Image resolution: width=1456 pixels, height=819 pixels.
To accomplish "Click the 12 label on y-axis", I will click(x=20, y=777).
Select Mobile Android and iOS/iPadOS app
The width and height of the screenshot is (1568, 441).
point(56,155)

* * *

:: What is being asked ::
From the first record to the last, copy everything exactly.

:: Exercise result ::
Image resolution: width=1456 pixels, height=819 pixels.
To accomplish "Click the 12 label on y-axis", I will click(x=20, y=777).
Select Mobile Android and iOS/iPadOS app
The width and height of the screenshot is (1568, 441).
point(56,155)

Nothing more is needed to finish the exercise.